» Record extracts
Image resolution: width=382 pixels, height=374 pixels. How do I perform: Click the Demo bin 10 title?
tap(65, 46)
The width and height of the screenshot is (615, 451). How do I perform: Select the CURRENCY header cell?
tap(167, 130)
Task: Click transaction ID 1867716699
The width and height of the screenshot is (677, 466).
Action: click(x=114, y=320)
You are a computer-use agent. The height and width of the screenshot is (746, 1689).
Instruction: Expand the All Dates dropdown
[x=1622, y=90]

--

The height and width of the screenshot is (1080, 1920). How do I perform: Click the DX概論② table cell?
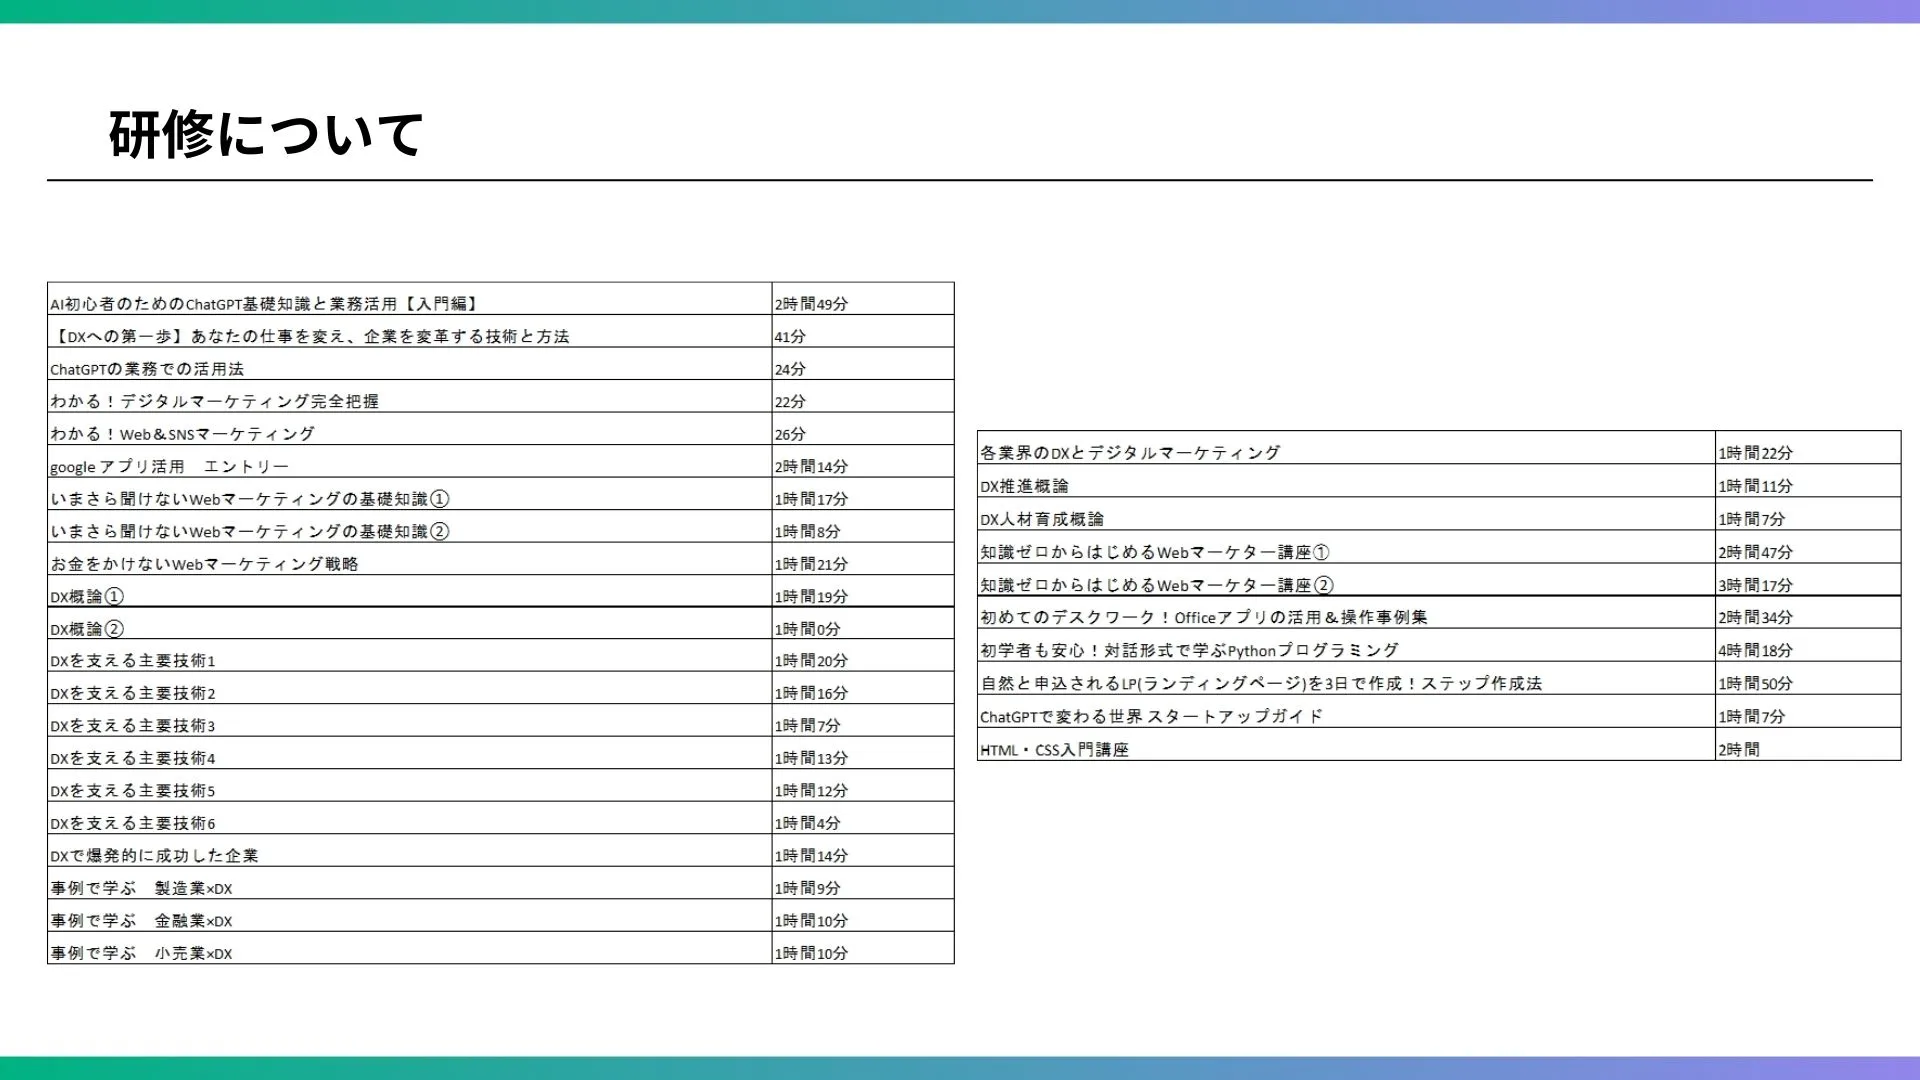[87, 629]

...

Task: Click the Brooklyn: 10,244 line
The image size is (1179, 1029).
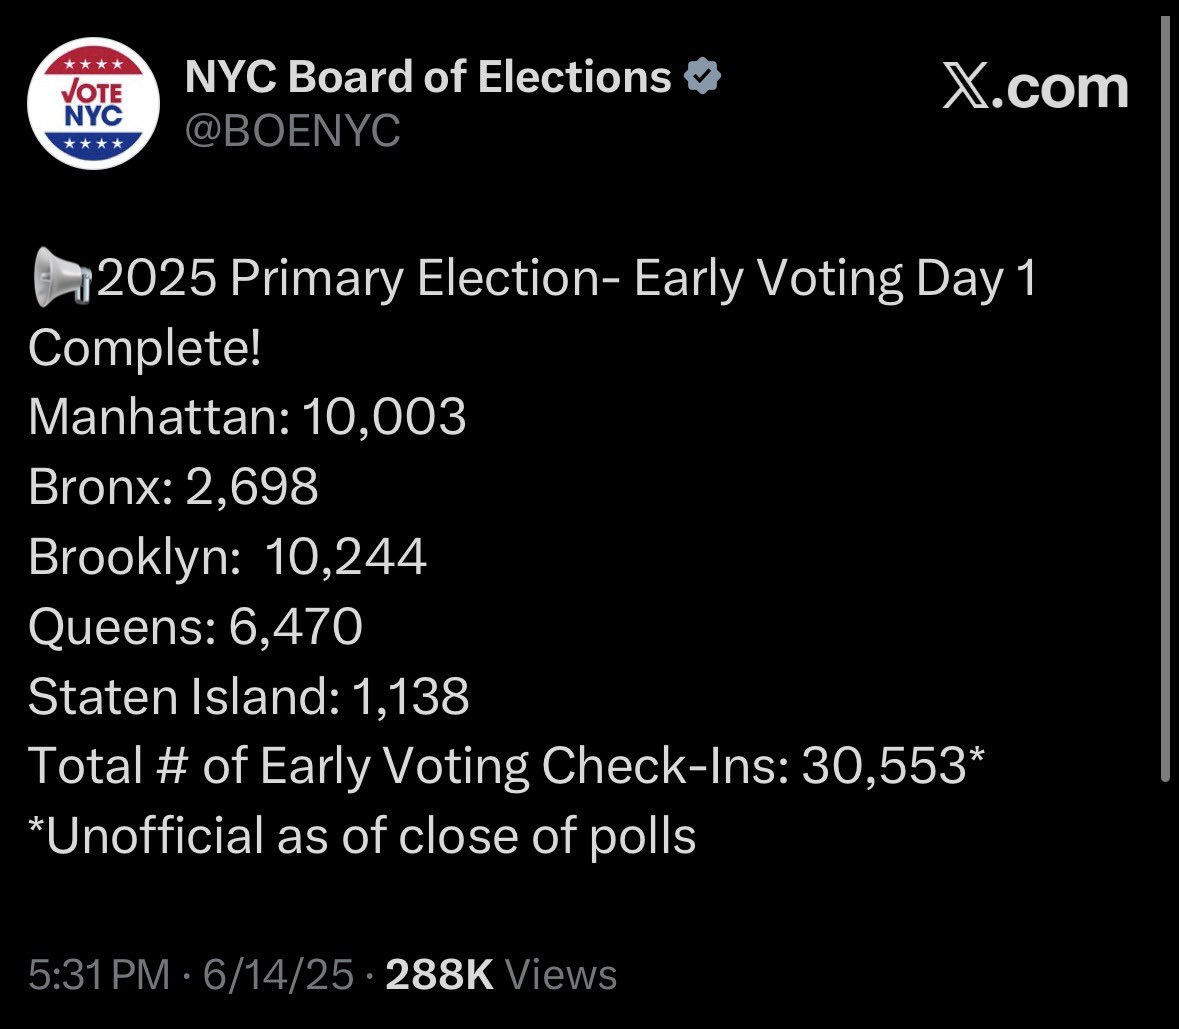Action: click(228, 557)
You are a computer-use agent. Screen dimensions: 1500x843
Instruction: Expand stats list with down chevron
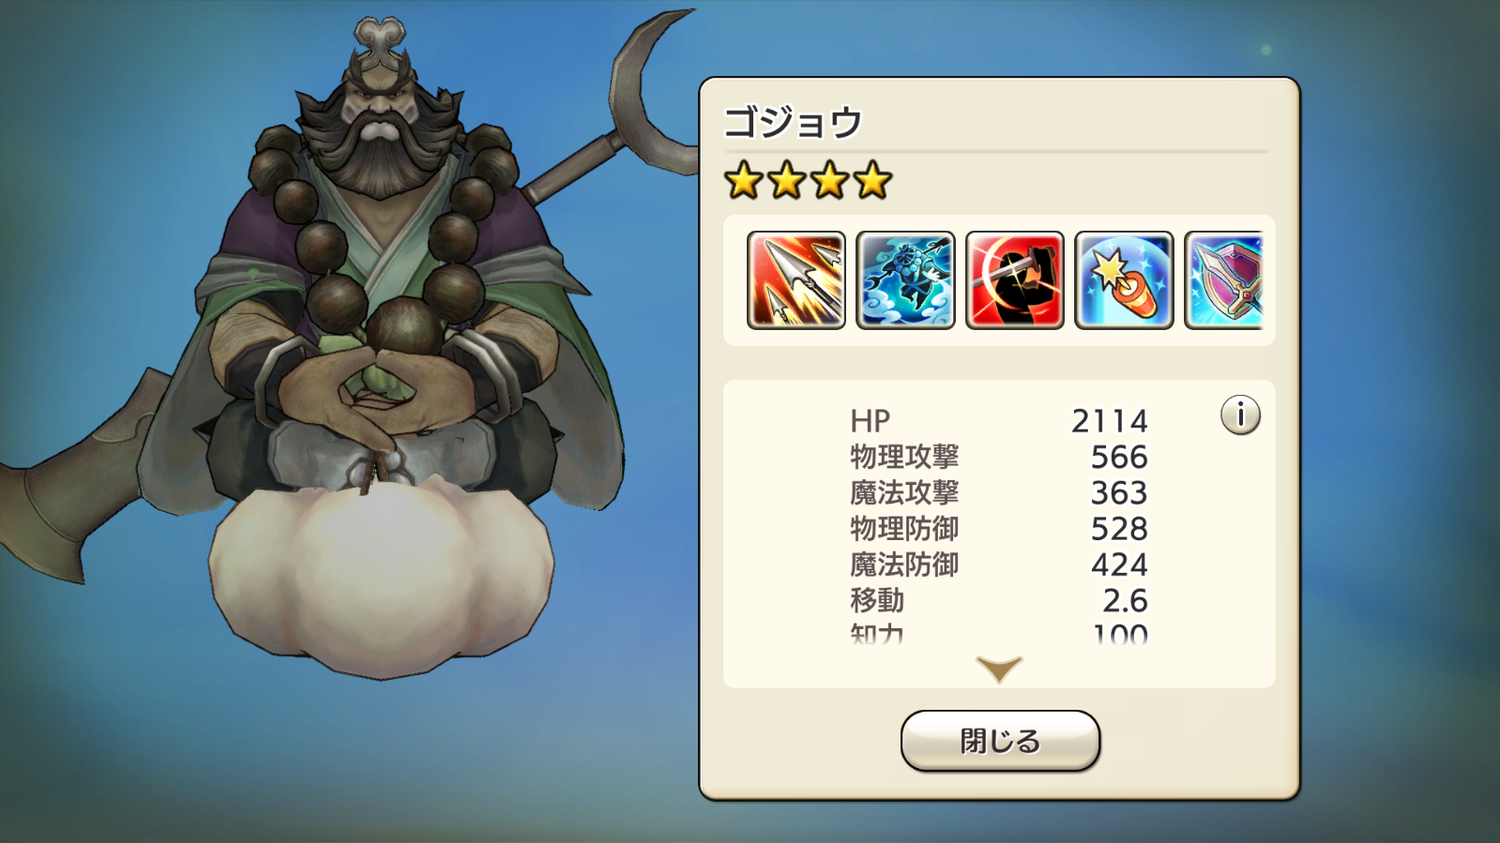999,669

» Required work
Copy out the records word for word, from the line with "Image resolution: width=382" to the line with "[x=1622, y=90]", including both of those lines.

» Response
Image resolution: width=382 pixels, height=374 pixels. How do I perform: Click the Demo bin 10 title?
tap(65, 46)
The width and height of the screenshot is (615, 451). How do I perform: Select the CURRENCY header cell?
tap(167, 130)
Task: Click transaction ID 1867716699
The width and height of the screenshot is (677, 466).
Action: click(x=114, y=320)
You are a computer-use agent. The height and width of the screenshot is (746, 1689).
Instruction: Expand the All Dates dropdown
[x=1622, y=90]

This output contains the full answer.